> **DATA EXTRACT**:
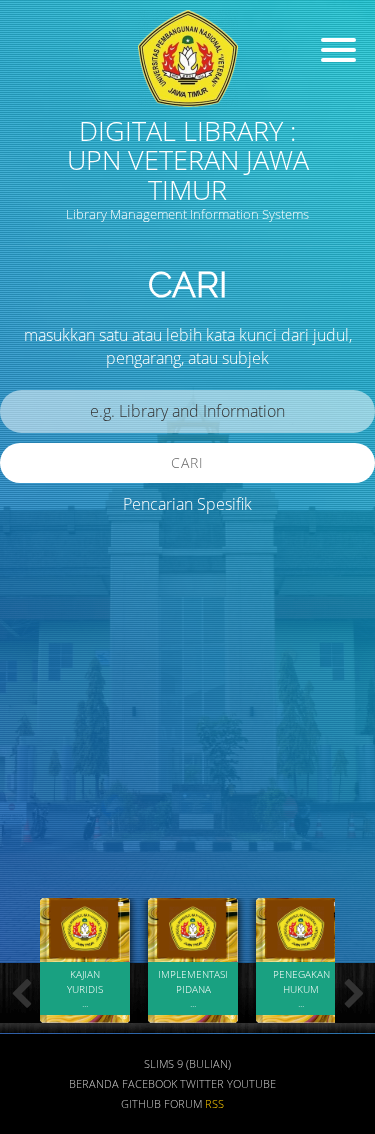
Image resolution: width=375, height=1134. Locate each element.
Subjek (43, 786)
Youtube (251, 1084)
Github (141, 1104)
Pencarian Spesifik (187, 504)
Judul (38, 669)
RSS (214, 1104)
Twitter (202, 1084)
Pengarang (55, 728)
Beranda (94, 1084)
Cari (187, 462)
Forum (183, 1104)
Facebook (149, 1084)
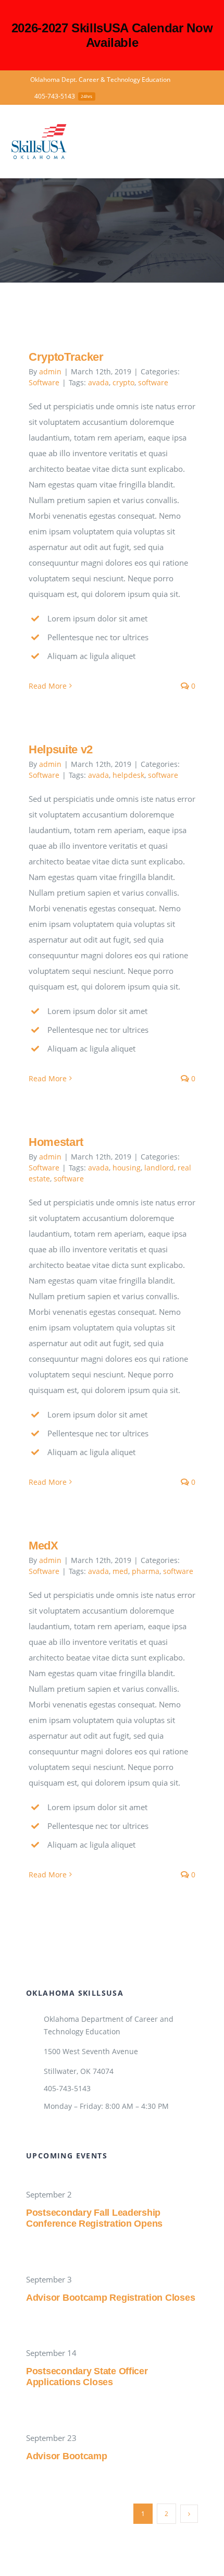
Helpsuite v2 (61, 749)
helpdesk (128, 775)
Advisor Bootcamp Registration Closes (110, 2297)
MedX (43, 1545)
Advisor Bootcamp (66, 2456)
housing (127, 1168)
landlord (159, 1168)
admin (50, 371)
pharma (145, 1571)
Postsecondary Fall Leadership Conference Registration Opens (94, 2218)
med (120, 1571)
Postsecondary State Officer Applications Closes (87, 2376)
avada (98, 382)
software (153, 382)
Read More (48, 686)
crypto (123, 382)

> **WHAT YOU SHOULD DO**:
Count every line in the data where the string "Advisor" occurs. Give nothing except the number.

> **SOLUTION TO THIS TASK**:
2